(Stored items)
====

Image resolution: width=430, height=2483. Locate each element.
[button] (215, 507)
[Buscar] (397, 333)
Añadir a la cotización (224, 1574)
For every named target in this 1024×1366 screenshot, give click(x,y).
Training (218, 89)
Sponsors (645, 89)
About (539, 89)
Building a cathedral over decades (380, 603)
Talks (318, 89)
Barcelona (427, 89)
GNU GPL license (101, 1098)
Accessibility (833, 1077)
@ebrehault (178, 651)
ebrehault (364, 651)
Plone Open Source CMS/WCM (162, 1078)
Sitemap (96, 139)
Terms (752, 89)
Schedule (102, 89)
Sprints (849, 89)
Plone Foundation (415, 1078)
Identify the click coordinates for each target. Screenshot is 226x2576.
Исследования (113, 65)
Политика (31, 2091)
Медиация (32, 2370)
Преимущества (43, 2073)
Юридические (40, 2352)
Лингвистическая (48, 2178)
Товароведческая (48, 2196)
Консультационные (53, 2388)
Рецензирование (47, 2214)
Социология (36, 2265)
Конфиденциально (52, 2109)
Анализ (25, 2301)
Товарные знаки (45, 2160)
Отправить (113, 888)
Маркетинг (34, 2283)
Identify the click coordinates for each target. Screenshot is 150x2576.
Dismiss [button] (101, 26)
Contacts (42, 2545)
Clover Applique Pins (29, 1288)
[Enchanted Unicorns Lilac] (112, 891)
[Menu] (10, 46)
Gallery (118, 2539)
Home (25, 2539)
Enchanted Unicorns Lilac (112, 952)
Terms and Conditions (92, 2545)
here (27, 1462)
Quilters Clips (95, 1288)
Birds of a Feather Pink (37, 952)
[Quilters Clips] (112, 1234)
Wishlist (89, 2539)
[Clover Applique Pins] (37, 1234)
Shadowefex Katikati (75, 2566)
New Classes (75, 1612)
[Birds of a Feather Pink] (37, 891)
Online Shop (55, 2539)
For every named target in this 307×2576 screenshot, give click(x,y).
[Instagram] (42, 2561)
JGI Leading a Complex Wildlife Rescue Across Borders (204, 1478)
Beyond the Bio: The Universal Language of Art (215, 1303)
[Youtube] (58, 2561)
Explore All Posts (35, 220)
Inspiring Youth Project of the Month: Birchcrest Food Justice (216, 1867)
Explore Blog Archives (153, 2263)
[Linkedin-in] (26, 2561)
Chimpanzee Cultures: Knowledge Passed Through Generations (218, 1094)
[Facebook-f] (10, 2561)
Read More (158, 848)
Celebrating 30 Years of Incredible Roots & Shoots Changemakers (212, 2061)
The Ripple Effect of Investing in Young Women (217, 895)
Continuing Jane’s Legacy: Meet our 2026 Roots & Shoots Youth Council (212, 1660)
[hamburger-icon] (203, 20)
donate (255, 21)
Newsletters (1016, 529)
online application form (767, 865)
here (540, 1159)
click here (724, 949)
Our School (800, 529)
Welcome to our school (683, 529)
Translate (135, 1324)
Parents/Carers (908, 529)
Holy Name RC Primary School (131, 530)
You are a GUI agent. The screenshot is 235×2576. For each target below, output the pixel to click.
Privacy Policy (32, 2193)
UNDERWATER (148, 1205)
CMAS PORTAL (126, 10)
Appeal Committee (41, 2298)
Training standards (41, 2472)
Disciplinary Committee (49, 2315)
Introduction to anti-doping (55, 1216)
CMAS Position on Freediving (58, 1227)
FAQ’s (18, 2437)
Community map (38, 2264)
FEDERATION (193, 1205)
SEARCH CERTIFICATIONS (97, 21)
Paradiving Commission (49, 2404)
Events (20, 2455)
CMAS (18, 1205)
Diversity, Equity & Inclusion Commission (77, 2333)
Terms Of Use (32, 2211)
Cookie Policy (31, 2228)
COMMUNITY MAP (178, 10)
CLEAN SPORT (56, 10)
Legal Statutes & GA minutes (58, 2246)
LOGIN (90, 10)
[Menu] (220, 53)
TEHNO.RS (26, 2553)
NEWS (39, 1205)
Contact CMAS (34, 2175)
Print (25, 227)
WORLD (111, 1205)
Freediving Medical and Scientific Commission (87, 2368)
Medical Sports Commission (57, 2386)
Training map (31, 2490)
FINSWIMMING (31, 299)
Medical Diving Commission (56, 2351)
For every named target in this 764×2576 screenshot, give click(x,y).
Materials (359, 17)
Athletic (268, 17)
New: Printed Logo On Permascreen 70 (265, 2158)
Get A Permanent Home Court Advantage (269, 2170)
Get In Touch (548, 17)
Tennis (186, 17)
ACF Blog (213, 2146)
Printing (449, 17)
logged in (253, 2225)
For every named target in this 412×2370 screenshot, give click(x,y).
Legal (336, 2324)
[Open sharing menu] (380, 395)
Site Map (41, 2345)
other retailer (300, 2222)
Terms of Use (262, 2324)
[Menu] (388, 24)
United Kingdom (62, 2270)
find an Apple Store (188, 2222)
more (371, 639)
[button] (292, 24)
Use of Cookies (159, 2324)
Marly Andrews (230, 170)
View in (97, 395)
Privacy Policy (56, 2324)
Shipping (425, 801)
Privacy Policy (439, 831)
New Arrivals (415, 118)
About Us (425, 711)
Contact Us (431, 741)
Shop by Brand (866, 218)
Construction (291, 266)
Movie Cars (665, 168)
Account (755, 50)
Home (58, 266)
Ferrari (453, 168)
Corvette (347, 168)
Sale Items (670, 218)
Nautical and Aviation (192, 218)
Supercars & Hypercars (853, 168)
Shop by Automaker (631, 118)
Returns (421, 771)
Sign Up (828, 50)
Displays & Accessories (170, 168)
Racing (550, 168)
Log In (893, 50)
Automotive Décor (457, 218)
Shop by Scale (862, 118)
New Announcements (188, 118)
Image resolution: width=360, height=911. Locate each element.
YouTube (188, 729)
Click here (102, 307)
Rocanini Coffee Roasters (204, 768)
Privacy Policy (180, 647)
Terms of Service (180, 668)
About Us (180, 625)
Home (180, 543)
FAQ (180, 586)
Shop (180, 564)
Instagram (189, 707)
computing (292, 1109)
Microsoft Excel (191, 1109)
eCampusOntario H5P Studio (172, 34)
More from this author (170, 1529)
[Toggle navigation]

====

THE PROBLEM
Please output an exact copy of the lines above, from the opening line of the data down to the line that contains "Explore All Posts (35, 220)".

RESPONSE TO THIS EXERCISE
Image resolution: width=430, height=2483. Locate each element.
[button] (215, 507)
[Buscar] (397, 333)
Añadir a la cotización (224, 1574)
For every named target in this 1024×1366 screenshot, give click(x,y).
Training (218, 89)
Sponsors (645, 89)
About (539, 89)
Building a cathedral over decades (380, 603)
Talks (318, 89)
Barcelona (427, 89)
GNU GPL license (101, 1098)
Accessibility (833, 1077)
@ebrehault (178, 651)
ebrehault (364, 651)
Plone Open Source CMS/WCM (162, 1078)
Sitemap (96, 139)
Terms (752, 89)
Schedule (102, 89)
Sprints (849, 89)
Plone Foundation (415, 1078)
Identify the click coordinates for each target. Screenshot is 226x2576.
Исследования (113, 65)
Политика (31, 2091)
Медиация (32, 2370)
Преимущества (43, 2073)
Юридические (40, 2352)
Лингвистическая (48, 2178)
Товароведческая (48, 2196)
Консультационные (53, 2388)
Рецензирование (47, 2214)
Социология (36, 2265)
Конфиденциально (52, 2109)
Анализ (25, 2301)
Товарные знаки (45, 2160)
Отправить (113, 888)
Маркетинг (34, 2283)
Identify the click coordinates for each target. Screenshot is 150x2576.
Dismiss [button] (101, 26)
Contacts (42, 2545)
Clover Applique Pins (29, 1288)
[Enchanted Unicorns Lilac] (112, 891)
[Menu] (10, 46)
Gallery (118, 2539)
Home (25, 2539)
Enchanted Unicorns Lilac (112, 952)
Terms and Conditions (92, 2545)
here (27, 1462)
Quilters Clips (95, 1288)
Birds of a Feather Pink (37, 952)
[Quilters Clips] (112, 1234)
Wishlist (89, 2539)
[Clover Applique Pins] (37, 1234)
Shadowefex Katikati (75, 2566)
New Classes (75, 1612)
[Birds of a Feather Pink] (37, 891)
Online Shop (55, 2539)
For every named target in this 307×2576 screenshot, give click(x,y).
[Instagram] (42, 2561)
JGI Leading a Complex Wildlife Rescue Across Borders (204, 1478)
Beyond the Bio: The Universal Language of Art (215, 1303)
[Youtube] (58, 2561)
Explore All Posts (35, 220)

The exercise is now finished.